The strengths of our approach include the integration of existing public (HVNS and CGU) and private (PCP) services, the availability of a multidisciplinary geriatrics team, including a round-the-clock medical call service, and a detailed analysis of the reasons for hospitalizations and emergency room visits, as well as place of death. Furthermore, as recommended in a large 2008 meta-analysis, [33] this study was conducted in a real clinical practice setting.

Limitations of our study include that patients were not randomized individually but only to nursing teams. Therefore, we cannot exclude that differences in outcomes between intervention and control arms are potentially caused by a confounding phenomenon. However, patients’ characteristics were similar in both arms, in particular characteristics that captured frailty, hence the risk of a confounding phenomenon related to these characteristics is low. Furthermore, since the intervention and the control nursing teams worked in the same HVNS center, it was not possible to perform a double-blind study and contamination between groups cannot be excluded. The research nurse who collected objective outcomes was independent and not a member of the HVNS center or the CGU and had no stake in the results of the study, further reducing the risk of introducing bias.

The study was initially designed to assess the cumulative incidence of first hospitalization at one year. However, due to lower than expected recruitment, the enrollment period was extended at the first site and a second HVNS center was added with a shorter follow-up than the first. Therefore, we analyzed data up to end of follow-up and also at one year. Although only half the subjects remained in the study upon its termination, most of the drop-outs were due to reached pre-determined end points, such as death or institutionalization, which reflects the severe morbidity burden of the studied population.

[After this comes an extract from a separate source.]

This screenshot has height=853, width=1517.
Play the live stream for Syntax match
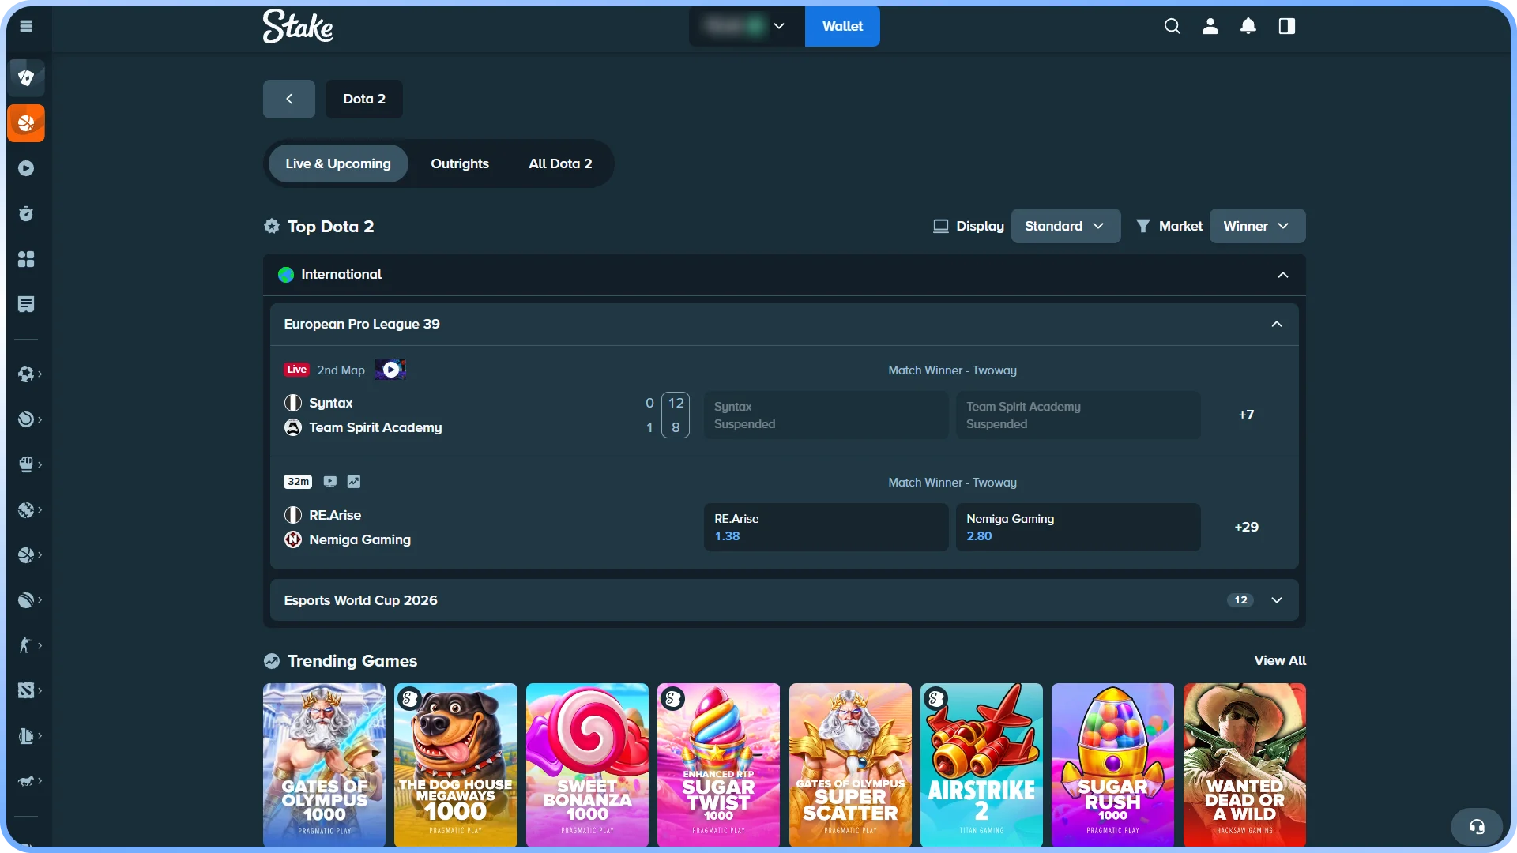tap(390, 370)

We have used a definition of frailty based on the RAI-HC classification system, which has the advantage of being nursing based and is routinely administered on admission. It is, however, slightly different from the more medically-based Fried criteria [51] (for example weight loss and isometric hand strength are not included) and readers should take this into consideration when comparing our results to other studies.

Finally, we encountered several difficulties and temporary interruptions in recruitment during the study period. For example, the Onex center moved their offices to a nearby location at the end of 2010. The Bernex center transitioned to a computerized record system in the summer of 2011. A 5 month maternity leave of the research nurse in 2010 and need to find a replacement was an added reason for recruitment delay. All these events show that promoters of complex interventions in everyday practice should be aware of the possible emergence of unexpected environmental changes.

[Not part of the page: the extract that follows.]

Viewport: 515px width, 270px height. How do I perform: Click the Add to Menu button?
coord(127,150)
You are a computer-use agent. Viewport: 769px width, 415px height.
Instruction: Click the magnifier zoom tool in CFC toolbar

This three-year trial showed effectiveness of an integrated care approach that included in-home geriatric assessments performed by a physician, long-term coordinated follow-up, and availability of a round-the-clock geriatric call service, for the care of frail and dependent elderly. This approach led to the following outcomes: a reduction in hospitalization rate after the first year; a reduction in unnecessary hospitalizations due to social problems; a global reduction in emergency room visits; and, an increase in the proportion of patients who could die in their own home. These are important quality-of-life issues for older adults with progressive chronic illness.

We expect these results may be reproducible in other systems since the study was performed in a real life clinical practice setting and utilized existing resources. Finally, these results suggest the need to expand and implement integrated care models, including multidisciplinary geriatrics teams who can provide home visits and call services as a tool to improve long-term, comprehensive care for highly dependent community dwelling older adults.